Reklama

Na ul. Lotniczej przekroczył prędkość o ponad 50 km/h

Redaktorzy
07/07/2020 11:52

Kolejny pirat drogowy w rękach wrocławskiej drogówki. Osobowe Subaru pędziło ul. Lotniczą z prędkością 107 km/h. Tak dynamiczna jazda zwraca w mieście uwagę i patrol drogówki szybko zauważył pirata drogowego. Do swojego konta będzie on musiał dopisać aż 10 punktów karnych oraz zapłacić wysoki mandat. Będzie też musiał liczyć się z zatrzymaniem prawa jazdy na okres 3 miesięcy.

Subaru należy do tych producentów, którego maszyny jednoznacznie kojarzą się z rajdami samochodowymi, w tym tymi najbardziej popularnymi, rajdami WRC. Ulica Lotnicza we Wrocławiu może i jest szeroką i równą drogą, ale raczej w niczym nie przypomina ulic Monte Carlo. Niestety, jak na odcinku specjalnym poczuł się 36-letni mieszkaniec Malty, bo przekroczył dopuszczalną prędkość aż o 57 km/h. Mężczyzna za nic miał obowiązujące w tym miejscu ograniczenie do 50 km/h i korzystał z mocy swojego silnika. Szkoda tylko, że zapomniał o tym, że równolegle do ulicy przebiega droga rowerowa, a z pobliskiego parku i chodników korzystają piesi. Jazda z prędkością 107 km/h jest wobec tego sporą nieodpowiedzialnością.

**Materiał źródłowy:**
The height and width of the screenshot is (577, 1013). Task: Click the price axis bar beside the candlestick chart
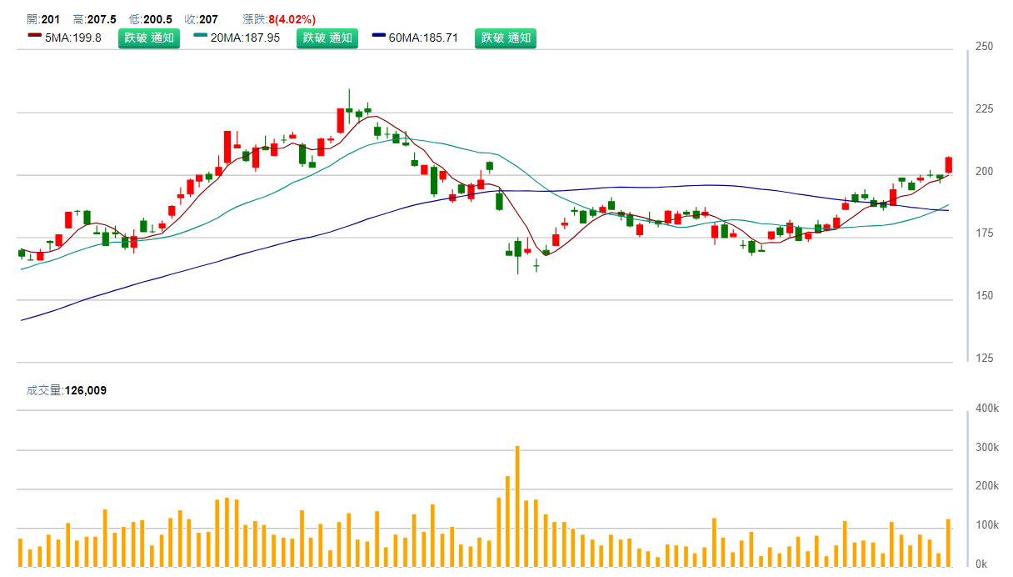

**Zadania:**
1. Jakie ograniczenie prędkości obowiązuje na ul. Lotniczej według tekstu o piracie drogowym?
2. Dopisz dalszy ciąg tekstu o piracie drogowym z ul. Lotniczej.

**Odpowiedzi:**
1. 50 km/h.

2.
Policjanci zmierzyli zatem prędkość poruszającego się samochodu, a następnie zatrzymali Subaru do kontroli. Pierwsze sprawdzenia w policyjnych systemach wykazały, że kierujący autem jest dodatkowo poszukiwany do celów prawnych przez Prokuraturę Rejonową Wrocław Fabryczna. Za przekroczenie dozwolonej prędkości mundurowi nałożyli na kierującego mandat karny w najwyższej możliwej kwocie oraz dodali do jego konta 10 punktów karnych. Mężczyzna dostał także mandat za brak podczas kontroli dokumentu prawa jazdy. To jednak nie koniec dolegliwości związanych z tym zdarzeniem. Policjanci sporządzili także stosowne zawiadomienie w sprawie zatrzymania kierującemu prawa jazdy, bowiem przekroczył on na obszarze zabudowanym dopuszczalną prędkość o ponad 50 km/h.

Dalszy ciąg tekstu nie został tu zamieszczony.